» EXERCISE
Write out the stretch of lines below that begins at the line with "Click the video" and ends at the line with "Given: Open the MODULE_LICENSE_APACHE2 file", including both, exactly as given and nothing more.

» SUPPLIED MATERIAL
——————————
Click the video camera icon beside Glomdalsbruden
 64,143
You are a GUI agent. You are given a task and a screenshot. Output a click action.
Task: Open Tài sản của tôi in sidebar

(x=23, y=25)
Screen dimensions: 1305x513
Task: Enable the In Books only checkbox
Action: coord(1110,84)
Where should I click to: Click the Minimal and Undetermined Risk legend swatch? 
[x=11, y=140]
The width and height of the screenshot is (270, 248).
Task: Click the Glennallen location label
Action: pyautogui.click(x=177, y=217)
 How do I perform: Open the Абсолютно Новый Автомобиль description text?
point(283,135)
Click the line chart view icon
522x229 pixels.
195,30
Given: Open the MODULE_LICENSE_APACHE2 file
——————————
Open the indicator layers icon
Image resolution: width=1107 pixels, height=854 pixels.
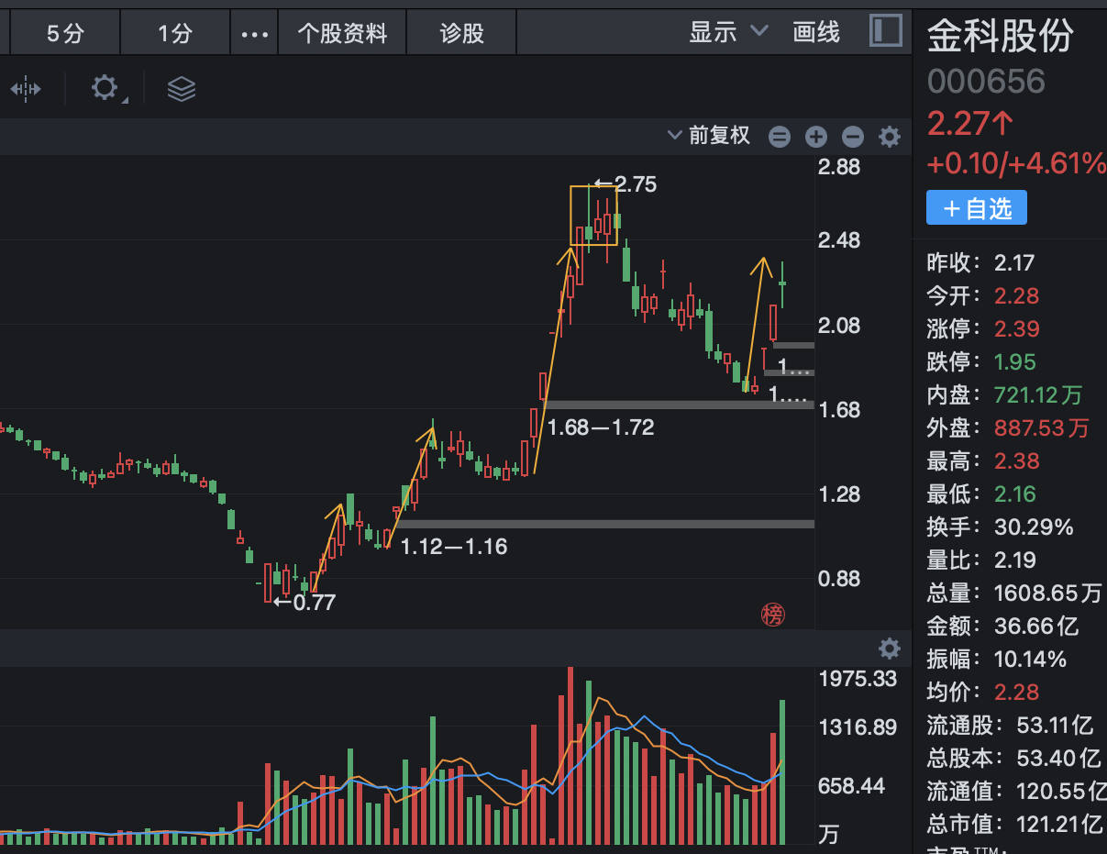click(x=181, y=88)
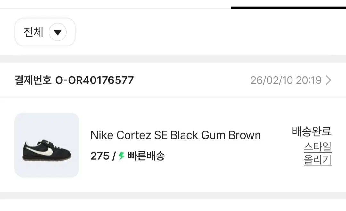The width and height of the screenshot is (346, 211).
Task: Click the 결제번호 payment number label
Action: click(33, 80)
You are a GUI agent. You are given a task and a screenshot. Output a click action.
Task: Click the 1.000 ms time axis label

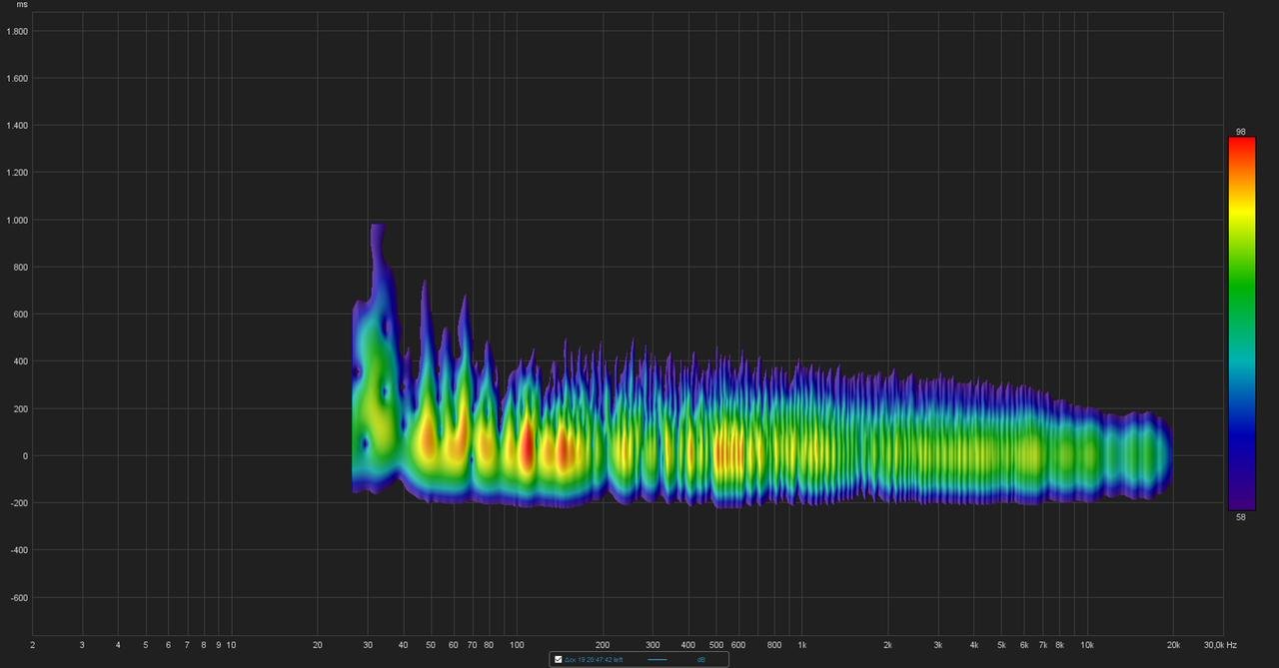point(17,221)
——————————
» ANSWER TO THE EXERCISE
Click the video camera icon beside Glomdalsbruden
 64,143
You are a GUI agent. You are given a task and a screenshot. Output a click action.
Task: Open Tài sản của tôi in sidebar

(x=23, y=25)
Screen dimensions: 1305x513
Task: Enable the In Books only checkbox
Action: coord(1110,84)
Where should I click to: Click the Minimal and Undetermined Risk legend swatch? 
[x=11, y=140]
The width and height of the screenshot is (270, 248).
Task: Click the Glennallen location label
Action: pyautogui.click(x=177, y=217)
 How do I perform: Open the Абсолютно Новый Автомобиль description text?
point(283,135)
Click the line chart view icon
522x229 pixels.
195,30
Given: Open the MODULE_LICENSE_APACHE2 file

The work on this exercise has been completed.